What side effects can this medication cause?
Everolimus could have negative effects. If any of these symptoms are severe or do not go away, let your doctor know right once:
- Alterations in food taste
- Slim down
- Mouth ache
- Having trouble falling or staying asleep
- Arid skin
- Difficulties with nails
- Hair fall
- Back, joints, arms, or legs hurt
- Muscular pain
- Missing or irregular cycles of menstruation
- Severe bleeding during the period
- Having trouble gaining or maintaining an erection
- Aggressiveness or other behavioural alterations
Certain adverse effects can be very harmful. Call your doctor right away if you have any of these signs or any of those in the IMPORTANT CAUTION section:
- Swelling of the throat, eyes, cheeks, mouth, lips, or hands, feet, arms, or legs
- Breathing or swallowing challenges
- Chest ache
- Severe hunger or thirst
- Uncommon bruising or bleeding
- Light skin
- Rapid or erratic heartbeat
Everolimus may reduce both male and female fertility. You should discuss the dangers of using everolimus with your doctor.
Everolimus may have other negative consequences. If you have any strange side effects while taking this medicine, contact your doctor right once.
You or your doctor can submit a report to the Food and Drug Administration’s (FDA) MedWatch Adverse Event Reporting programme online or by phone if you have a serious side event (1-800-332-1088).
What should I know about storage and disposal of this medication?
Keep this medication out of the reach of children in the blister pack it came in, tightly closed. Away from light, excessive heat, and moisture, keep it in a dark, cool place (not in the bathroom). Protect the tablets and blister packs from moisture.
Unused prescriptions must be disposed of carefully to prevent pets, kids, and other people from ingesting them. You should not, however, dispose of this medication in the toilet. Instead, utilising a medicine take-back programme is the easiest approach to get rid of your medication. To find out about take-back programmes in your area, speak with your chemist or the garbage/recycling agency in your city. If you do not have access to a take-back programme, see the FDA’s Safe Disposal of Medications website at http://goo.gl/c4Rm4p for additional information.
In case of emergency/overdose
Call the poison control hotline at 1-800-222-1222 in the event of an overdose. Moreover, information can be found online at https://www.poisonhelp.org/help. Call 911 right once if the person has collapsed, experienced a seizure, is having difficulty breathing, or cannot be roused.

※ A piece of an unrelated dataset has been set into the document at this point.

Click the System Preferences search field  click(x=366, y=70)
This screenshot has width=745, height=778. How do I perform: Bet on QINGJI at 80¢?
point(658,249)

What other information should I know?
No one else should take your medication. Any queries you may have regarding prescription refills should be directed to your chemist.
You should keep a written record of every medication you take, including any over-the-counter (OTC) items, prescription drugs, and dietary supplements like vitamins and minerals. This list should be brought with you whenever you see a doctor or are admitted to the hospital. You should always have this information with you in case of emergencies.